BEGIN Data for review

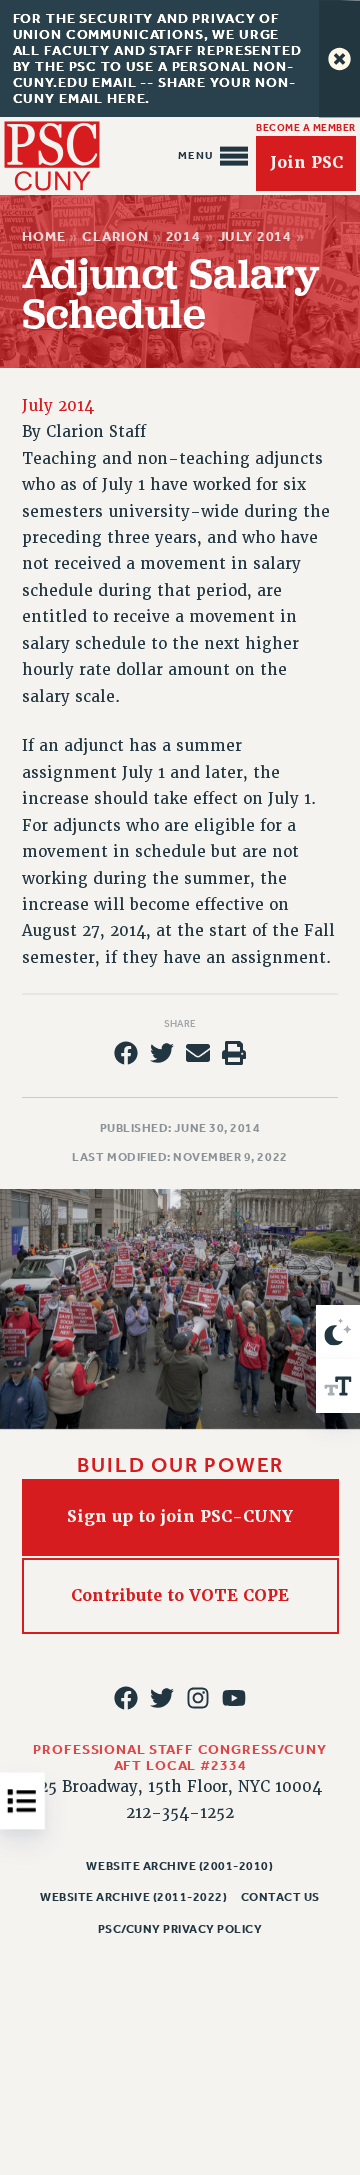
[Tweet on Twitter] (162, 1053)
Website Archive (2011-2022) (133, 1897)
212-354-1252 (180, 1813)
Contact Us (280, 1897)
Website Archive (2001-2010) (179, 1866)
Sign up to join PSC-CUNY (180, 1516)
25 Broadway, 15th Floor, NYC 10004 (180, 1787)
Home (43, 236)
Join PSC (306, 162)
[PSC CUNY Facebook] (126, 1698)
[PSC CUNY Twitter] (162, 1698)
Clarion (115, 236)
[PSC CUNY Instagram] (198, 1698)
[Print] (234, 1053)
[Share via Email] (198, 1053)
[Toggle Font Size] (338, 1386)
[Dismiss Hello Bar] (339, 58)
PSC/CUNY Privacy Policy (180, 1929)
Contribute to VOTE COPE (180, 1594)
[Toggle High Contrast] (338, 1332)
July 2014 (254, 236)
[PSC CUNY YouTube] (234, 1698)
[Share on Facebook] (126, 1053)
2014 (182, 236)
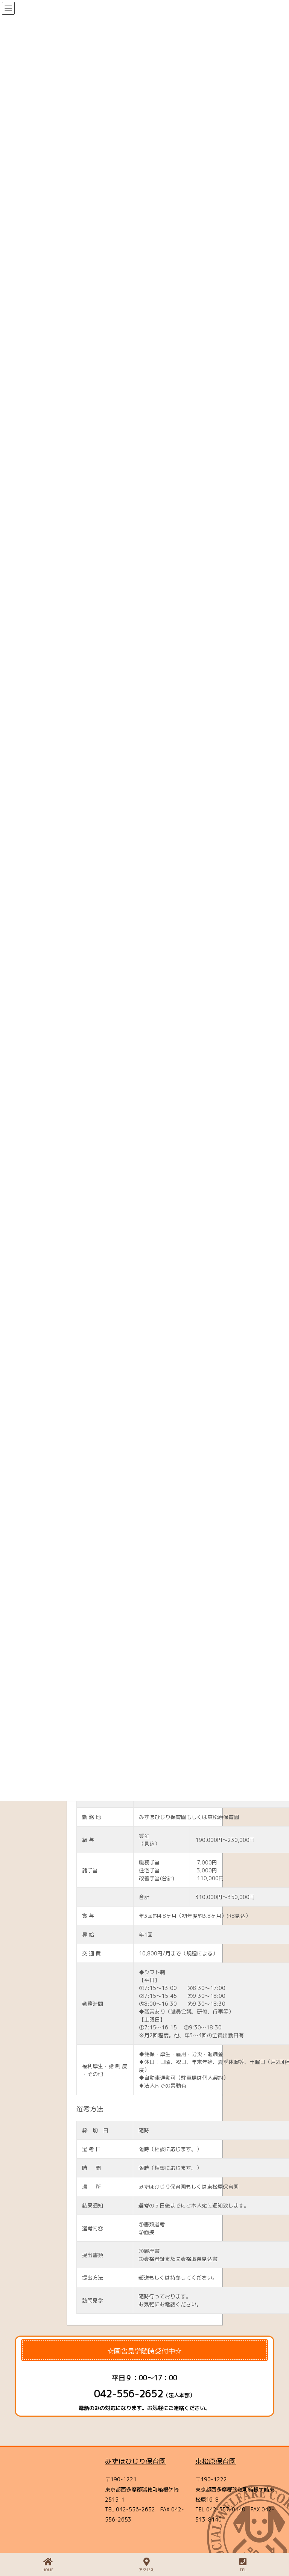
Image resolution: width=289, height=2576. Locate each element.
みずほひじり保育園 (135, 2461)
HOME (48, 2569)
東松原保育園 (215, 2461)
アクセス (146, 2569)
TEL (242, 2569)
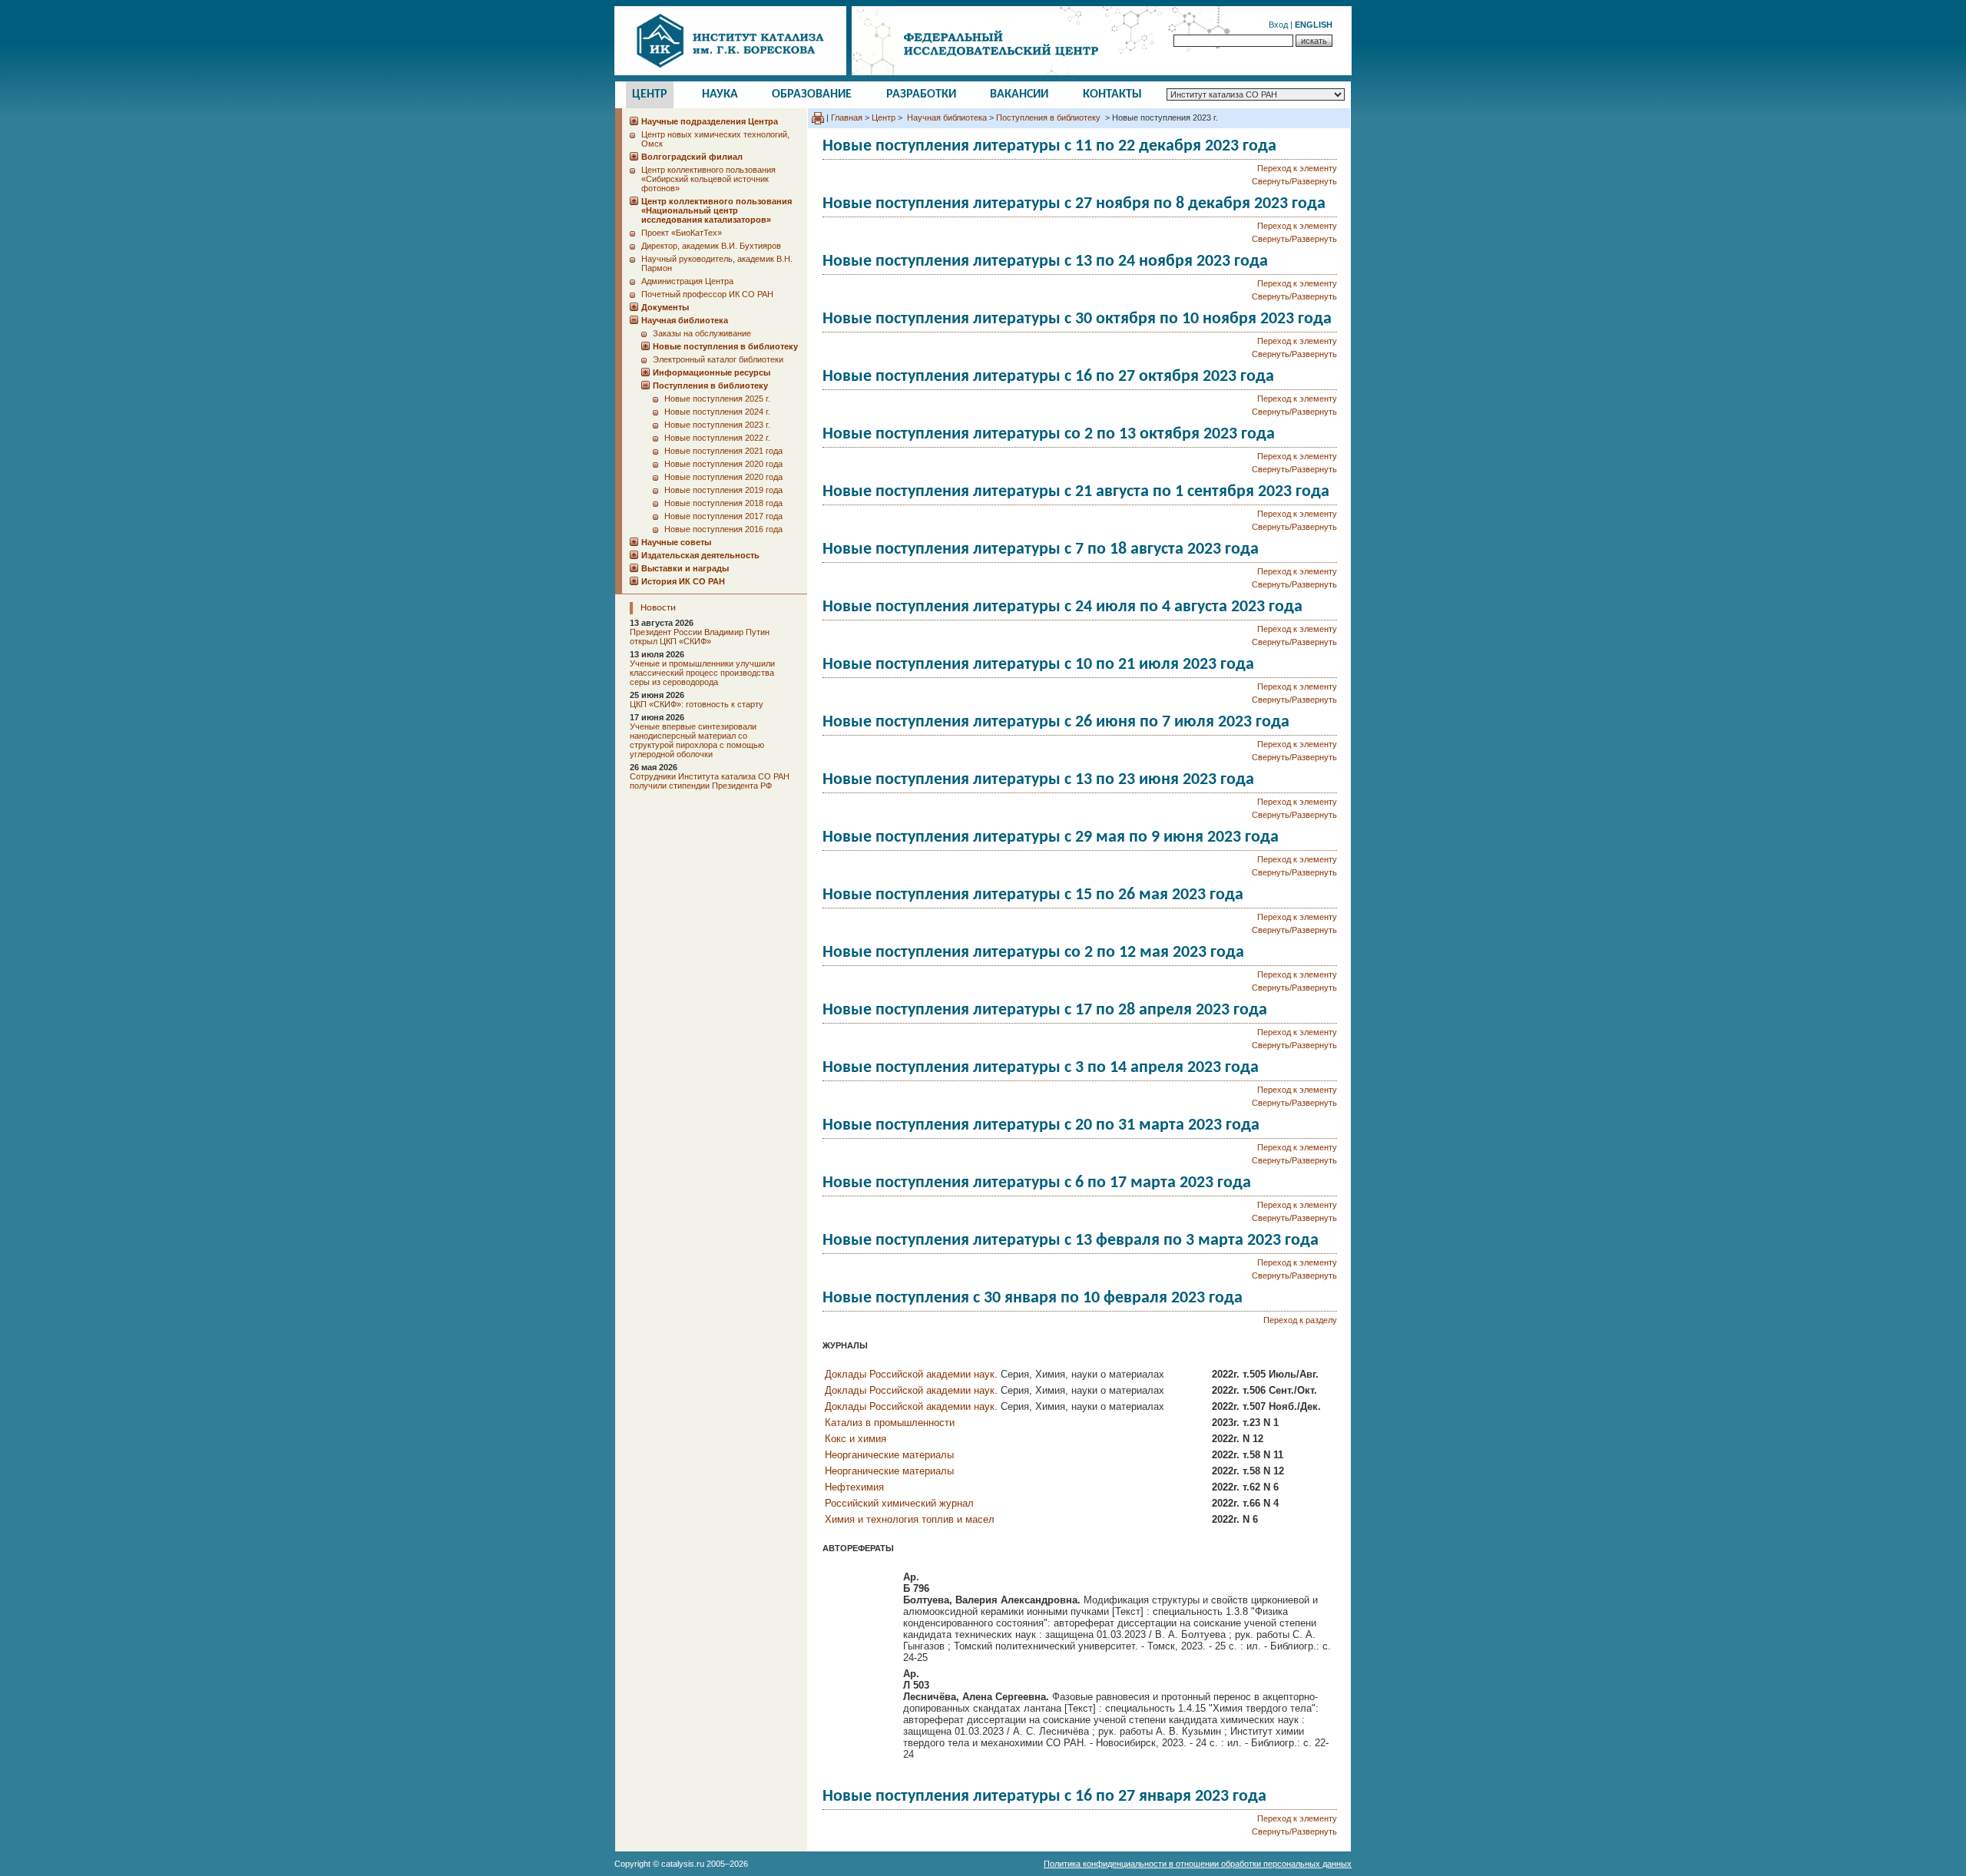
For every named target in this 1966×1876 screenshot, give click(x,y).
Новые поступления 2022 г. (717, 437)
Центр (649, 94)
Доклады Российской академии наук (910, 1374)
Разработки (921, 94)
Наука (720, 94)
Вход (1278, 24)
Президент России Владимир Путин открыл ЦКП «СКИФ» (700, 636)
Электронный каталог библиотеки (718, 359)
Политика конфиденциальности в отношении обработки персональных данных (1198, 1863)
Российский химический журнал (899, 1503)
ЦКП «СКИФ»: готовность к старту (696, 704)
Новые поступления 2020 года (723, 463)
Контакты (1112, 94)
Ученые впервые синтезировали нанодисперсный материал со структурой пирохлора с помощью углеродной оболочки (697, 740)
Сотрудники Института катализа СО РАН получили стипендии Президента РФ (709, 781)
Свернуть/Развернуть (1294, 181)
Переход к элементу (1297, 168)
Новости (658, 608)
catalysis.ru (682, 1863)
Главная (846, 117)
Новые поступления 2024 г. (717, 411)
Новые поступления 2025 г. (717, 398)
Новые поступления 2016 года (723, 529)
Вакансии (1019, 94)
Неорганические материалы (889, 1455)
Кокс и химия (855, 1438)
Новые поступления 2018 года (723, 503)
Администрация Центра (687, 281)
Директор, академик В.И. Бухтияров (711, 245)
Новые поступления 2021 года (723, 450)
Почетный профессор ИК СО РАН (707, 294)
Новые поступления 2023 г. (717, 424)
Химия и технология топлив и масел (910, 1519)
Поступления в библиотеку (1049, 117)
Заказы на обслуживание (702, 333)
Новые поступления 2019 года (723, 490)
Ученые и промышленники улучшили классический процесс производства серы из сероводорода (702, 673)
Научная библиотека (946, 117)
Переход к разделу (1300, 1320)
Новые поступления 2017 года (723, 516)
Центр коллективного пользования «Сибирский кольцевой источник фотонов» (708, 179)
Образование (812, 94)
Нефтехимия (854, 1487)
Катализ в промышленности (890, 1422)
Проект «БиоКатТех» (681, 232)
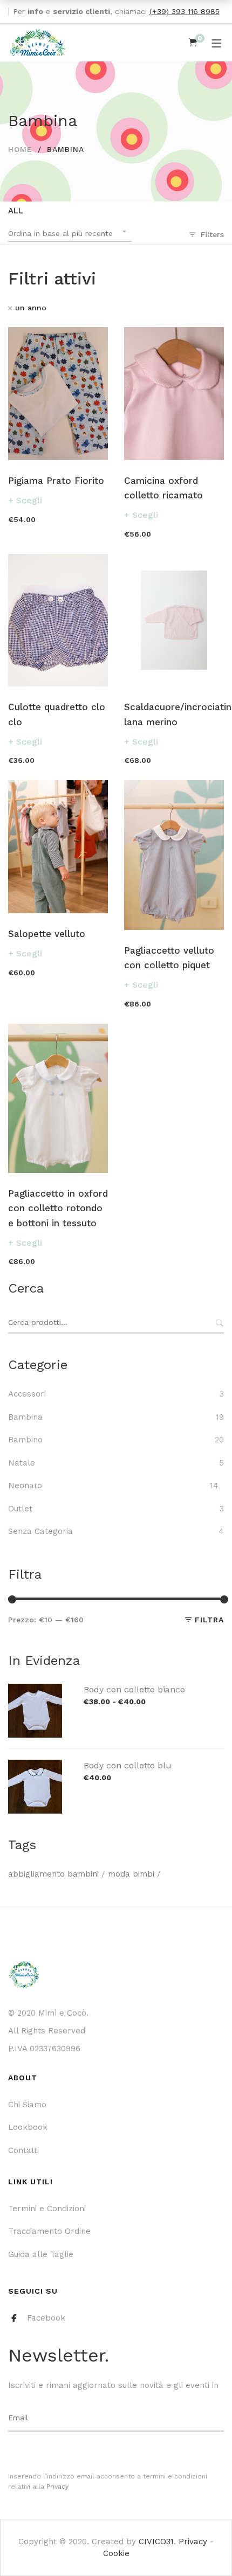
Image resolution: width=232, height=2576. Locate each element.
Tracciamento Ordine (49, 2231)
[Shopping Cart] (193, 42)
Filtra (209, 1619)
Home (20, 149)
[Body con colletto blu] (35, 1765)
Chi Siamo (27, 2104)
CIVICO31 (156, 2541)
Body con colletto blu (128, 1765)
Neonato (25, 1485)
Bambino (25, 1440)
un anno (30, 307)
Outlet (20, 1508)
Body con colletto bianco (134, 1689)
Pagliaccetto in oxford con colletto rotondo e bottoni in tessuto (58, 1208)
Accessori (27, 1394)
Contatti (23, 2150)
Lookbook (27, 2127)
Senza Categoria (40, 1531)
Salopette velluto (46, 933)
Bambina (25, 1417)
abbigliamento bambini (53, 1874)
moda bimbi (131, 1874)
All (15, 211)
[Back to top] (202, 2546)
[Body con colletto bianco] (35, 1690)
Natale (21, 1463)
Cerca (218, 1323)
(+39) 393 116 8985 (184, 11)
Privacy (57, 2486)
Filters (212, 234)
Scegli (29, 500)
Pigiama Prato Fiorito (56, 480)
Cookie (116, 2553)
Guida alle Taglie (40, 2254)
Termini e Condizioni (47, 2208)
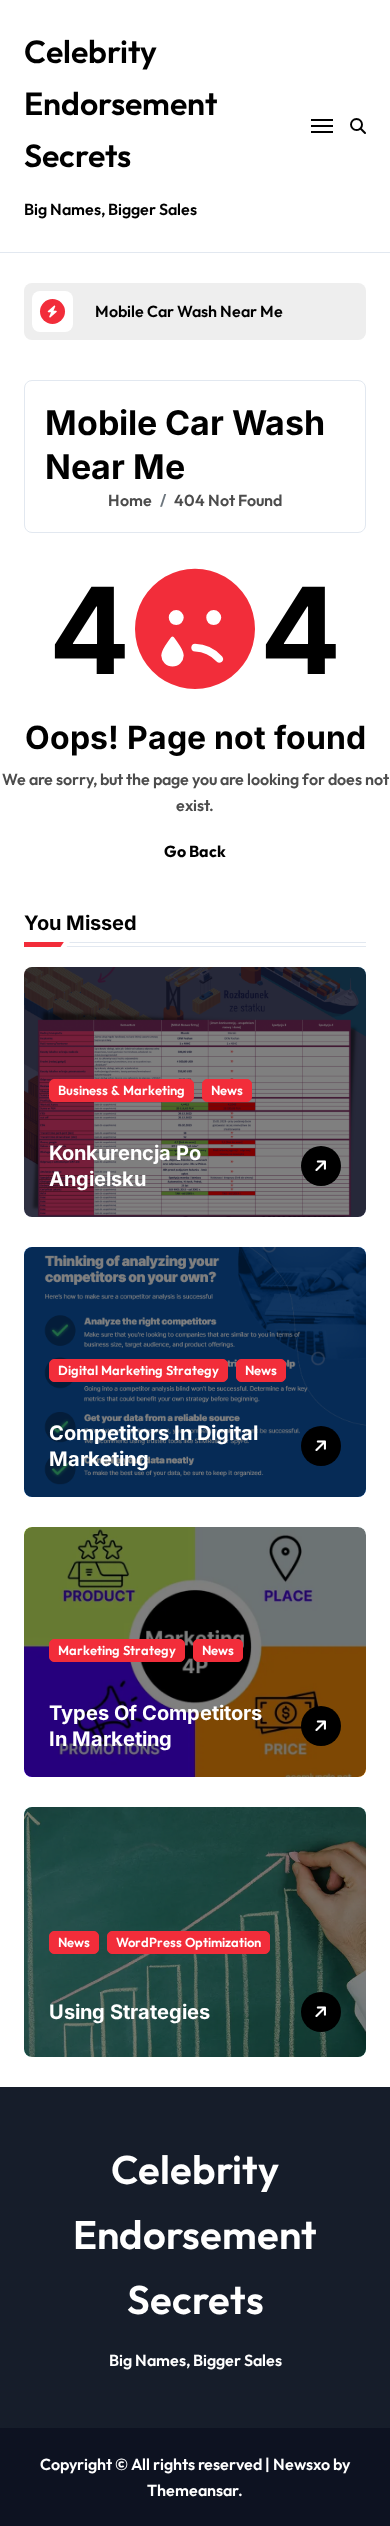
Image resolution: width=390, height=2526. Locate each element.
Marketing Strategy (117, 1650)
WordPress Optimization (188, 1942)
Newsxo (301, 2464)
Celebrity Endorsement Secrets (120, 103)
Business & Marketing (121, 1090)
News (227, 1090)
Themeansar (192, 2490)
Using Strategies (129, 2012)
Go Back (195, 851)
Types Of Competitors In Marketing (155, 1726)
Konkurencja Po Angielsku (125, 1166)
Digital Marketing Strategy (138, 1370)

END Data for review

Wherever a line in the data above contains the word "Image", copy that line.

Image resolution: width=289, height=2576. Locate each element.
Image resolution: width=232, height=2576. Locate each element.
Image resolution: width=390, height=2526. Locate each element.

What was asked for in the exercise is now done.